I will assume this is true for the sake of conversation. Similar to my previous query, how does the OSA or this VPN age check tackle this problem? Will banning certain types of content prevent this, or perhaps shift it? Instead of social media, would it be preferable if children were playing games on their phone? If they were then "addicted" to gaming or socialising around a popular game, would the proposal be at that point to ban children from playing games on their phone? To me, it seems the problem is less the content and more that the environment is setup in certain ways that allows this. It is unclear to me how banning and gating certain content will prevent this.

> different campaigners care about different aspects, so I'm going to talk about the one I care about: addiction, destroyed ability to focus, and dopamine desensitization

What kind of things are you pushing outside of banning material and gating access? Is there a push for educating parents of the dangers of this "addiction"? Perhaps informing people about how to use parental controls to limit the access their children have? Is there a push on companies to provide robust, and easy-to-use parental controls? I feel that parents should have the tools, yet it seems that we consider the problem out of the parents control.
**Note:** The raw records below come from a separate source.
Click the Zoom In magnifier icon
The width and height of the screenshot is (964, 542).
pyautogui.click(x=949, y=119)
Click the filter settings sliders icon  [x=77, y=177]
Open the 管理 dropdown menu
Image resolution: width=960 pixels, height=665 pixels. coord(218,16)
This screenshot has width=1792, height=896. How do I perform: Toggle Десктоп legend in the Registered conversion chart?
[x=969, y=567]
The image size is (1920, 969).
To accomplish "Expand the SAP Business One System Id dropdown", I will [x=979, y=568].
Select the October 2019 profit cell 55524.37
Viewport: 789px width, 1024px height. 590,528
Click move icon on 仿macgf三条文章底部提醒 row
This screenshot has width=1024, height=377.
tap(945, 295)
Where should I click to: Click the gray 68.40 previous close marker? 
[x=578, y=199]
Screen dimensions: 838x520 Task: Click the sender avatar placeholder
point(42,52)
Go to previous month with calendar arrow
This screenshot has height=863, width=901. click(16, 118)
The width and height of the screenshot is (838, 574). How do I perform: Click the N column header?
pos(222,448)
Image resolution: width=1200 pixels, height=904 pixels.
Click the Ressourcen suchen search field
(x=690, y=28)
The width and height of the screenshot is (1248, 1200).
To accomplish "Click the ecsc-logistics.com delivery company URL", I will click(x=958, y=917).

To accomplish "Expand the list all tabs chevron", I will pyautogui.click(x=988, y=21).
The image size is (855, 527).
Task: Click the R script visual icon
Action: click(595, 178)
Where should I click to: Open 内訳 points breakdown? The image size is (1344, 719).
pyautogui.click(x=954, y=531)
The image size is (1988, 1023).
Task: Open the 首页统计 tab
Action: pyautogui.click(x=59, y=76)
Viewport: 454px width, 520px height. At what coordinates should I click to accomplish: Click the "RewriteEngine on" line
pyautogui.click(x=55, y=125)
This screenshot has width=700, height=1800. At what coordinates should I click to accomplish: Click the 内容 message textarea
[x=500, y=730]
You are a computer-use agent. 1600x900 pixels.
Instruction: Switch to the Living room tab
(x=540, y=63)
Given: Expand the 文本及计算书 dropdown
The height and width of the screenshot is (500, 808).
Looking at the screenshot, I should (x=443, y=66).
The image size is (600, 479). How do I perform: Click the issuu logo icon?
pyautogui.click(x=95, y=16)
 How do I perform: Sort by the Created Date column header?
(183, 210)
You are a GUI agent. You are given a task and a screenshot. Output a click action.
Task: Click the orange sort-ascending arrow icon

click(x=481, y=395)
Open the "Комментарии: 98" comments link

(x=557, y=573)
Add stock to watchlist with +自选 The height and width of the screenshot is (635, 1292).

Why is that? If parents make an informed choice and choose differently to you, should they be allowed to do so?

> I don't care if adults are vulnerable, they have to make their own decisions.

I feel that if you are caring about children accessing "addicting" material that you should also care about your fellow citizens accessing the same. How would those adults know that this material is addictive? Are they being informed by the state? What avenues are there for them to get help? It seems that the OSA and this VPN age check do not provide any assistance to people that are perhaps already addicted, or preventing people from falling into that trap. Does the care only extend to children and no further? Should we care about building sturdy adults regardless if they are currently children or not?

My general thoughts on this is that there appears to be a lot of restriction and preventing people from accessing certain content, however very little on informing people on what those perceived dangers are. The UK government is especially keen on this restriction, yet I am seeing no push towards informing people, or providing assistance for those afflicted. To me, the proposed motivation and the implementation are incongruent with each other. The perception of safety, as opposed to an improvement in real world safety.

> dopamine desensitization

So ignorant pop pseudo-neuroscience. Got it.

> It's not fair to say "banning doesnt work you should just not give your children phones", but then force you to send your children to schools that give them ipads and other distractions.

Books can also be distractions. Ask me how I know. And I notice that you're just silently shifting back and forth between "social media" (ever notice how there's no single agreed-upon definition of that in the world?) and "just anything you can do on an iPad".

> in many schools EVERY child is on social media

Yes, because the world at large uses social media for some things. And for that matter uses things other than social media, things you or your coalition want to deprive children of, for other things. What you are effectively asking is to stick everybody who's not officially an adult in a curated sandbox that will never match the richness of the rest of society. That is unfair, unreasonable, and basically a guaranteed way to fail to prepare them for actual adulthood.

When I went to school nobody gave me an ipad. We just wrote on paper, the teacher on chalkboard. That was a long time ago, though.